(Collected data)
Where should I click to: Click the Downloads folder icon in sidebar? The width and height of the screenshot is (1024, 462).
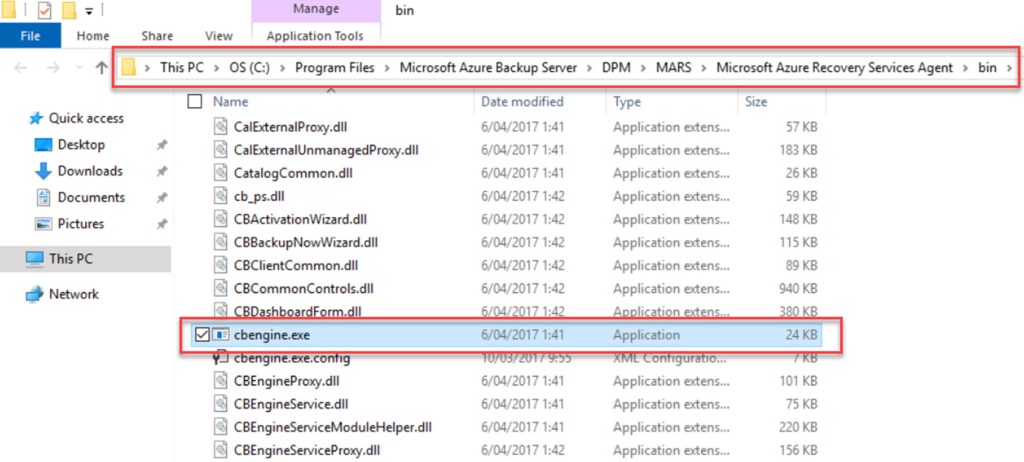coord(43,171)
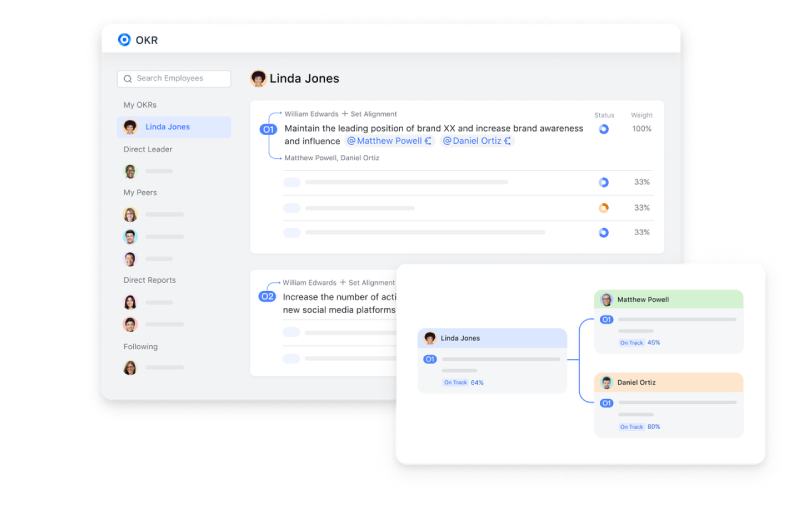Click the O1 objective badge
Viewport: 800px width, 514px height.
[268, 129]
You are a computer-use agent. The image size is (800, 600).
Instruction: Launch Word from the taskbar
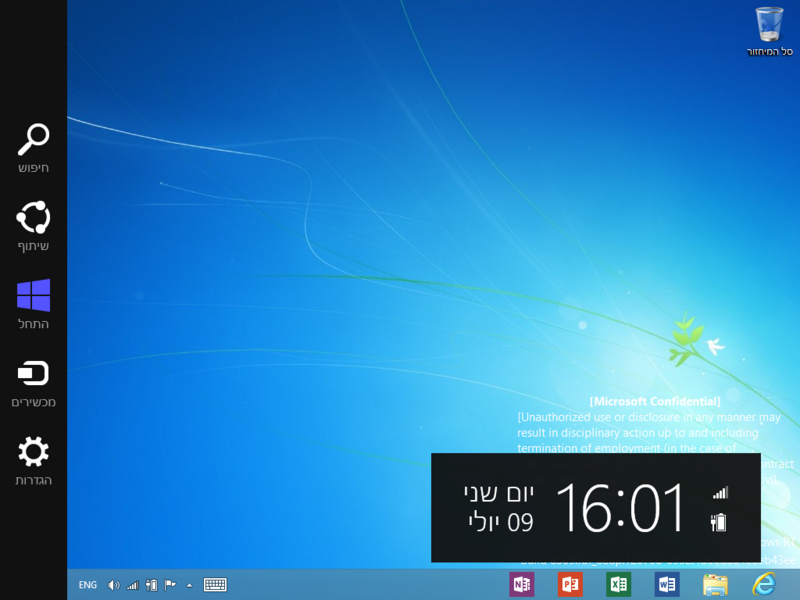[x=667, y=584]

— AIM OF THE TASK —
If an entry holds a picture, leave the picture out and repeat the rest exactly.

— ANSWER TO THIS EXERCISE —
Where should I click to: Click the Downloads folder icon in sidebar? The width and height of the screenshot is (1024, 462).
coord(43,171)
Click the O1 objective badge
Viewport: 800px width, 514px height.
[268, 129]
You are a computer-use agent. The image size is (800, 600).
Instruction: Launch Word from the taskbar
[x=667, y=584]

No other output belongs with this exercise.